With China’s continuous deepening of urbanization, local governments of different provinces and cities have adopted competitive policies to attract more talented workers. In first-tier cities, one can have a higher payment, a better educational environment and more medical resources at the cost of intensive work, expensive housing, pollution and traffic. This tradeoff lends importance to the task of measuring welfare to live in different cities. While traditionally welfare is highly correlated with GDP per capita, deviations are often large. This paper chooses a more comprehensive statistic to measure the well-being of people in a province by incorporating consumption, leisure, mortality, and inequality in this statistic. Utilizing the detailed household-level information from the 2010-2014 China Family Panel Studies (CFPS) data, we calculate the whole life welfare of Chinese urban residents in different provinces. Our empirical results show that: Firstly, measurement using GDP per capita only might overestimate or underestimate the welfare inequality although GDP is highly correlated with the welfare.
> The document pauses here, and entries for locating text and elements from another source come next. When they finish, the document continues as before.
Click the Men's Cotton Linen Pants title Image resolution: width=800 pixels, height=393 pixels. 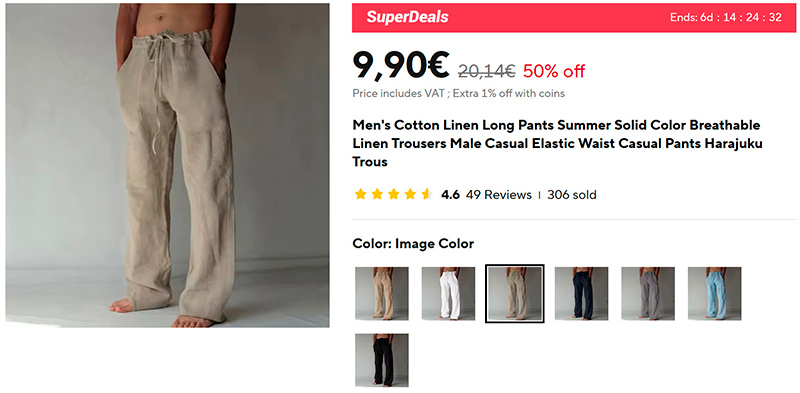[557, 143]
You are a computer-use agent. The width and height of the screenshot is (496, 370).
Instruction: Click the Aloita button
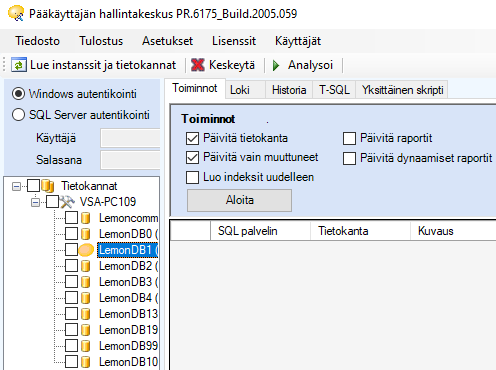click(x=239, y=200)
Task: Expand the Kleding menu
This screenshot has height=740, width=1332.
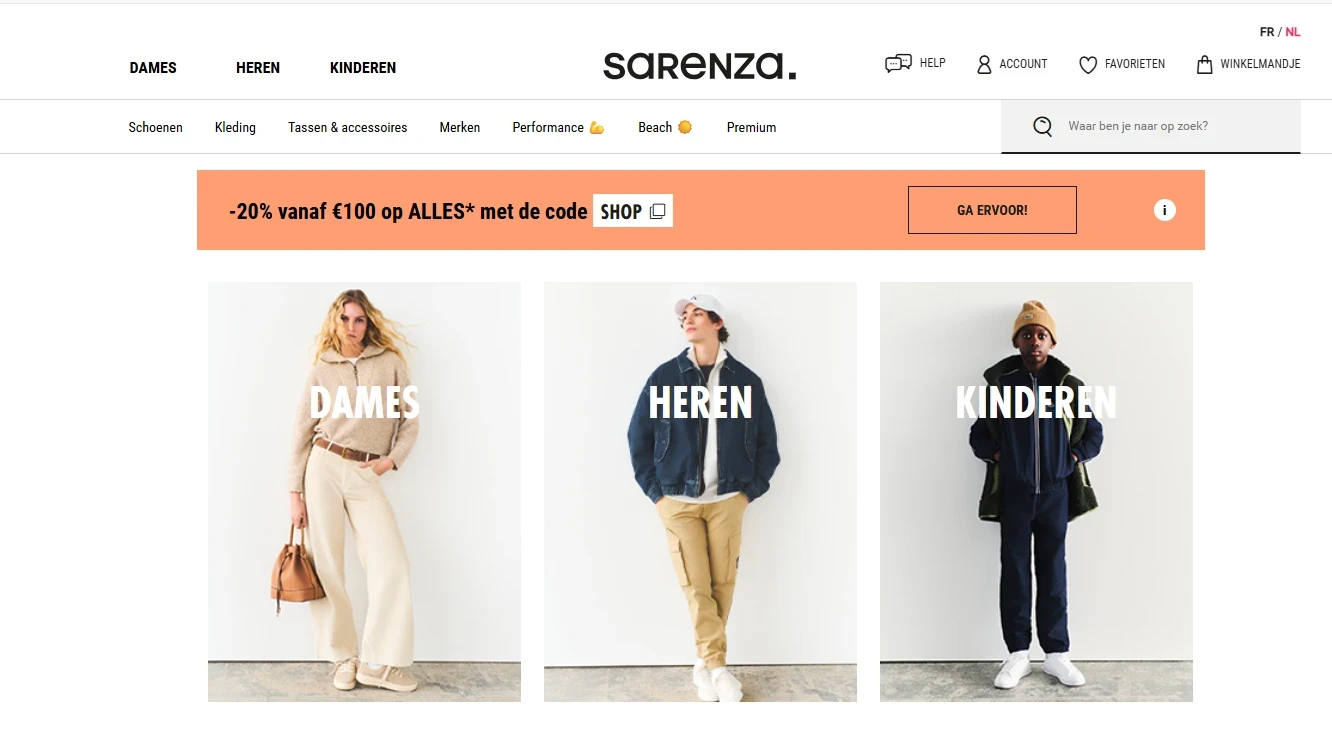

Secondly, first-tier cities like Beijing and Shanghai are strikingly far ahead of other provinces in terms of comprehensive welfare, even relatively more developed provinces such as Zhejiang and Jiangsu achieve the level of as small as 1/3 of Beijing, and this gap in welfare between first-tier cities and other provinces has been increasingly widened. Thirdly, public finance transfer can reduce the inequality in welfare. Therefore, the comprehensive welfare measurement demonstrates less inequality than the GDP per capital in other regions in China. Fourthly, welfare grows slower than GDP per capita, but shrinks much faster when the economy goes down. This paper contributes to the literature by taking a more theory-based measurement and more micro-foundation data to provide comparisons of welfares among different provinces. The results have practical implication for people who choose where to work and live to achieve better well-being.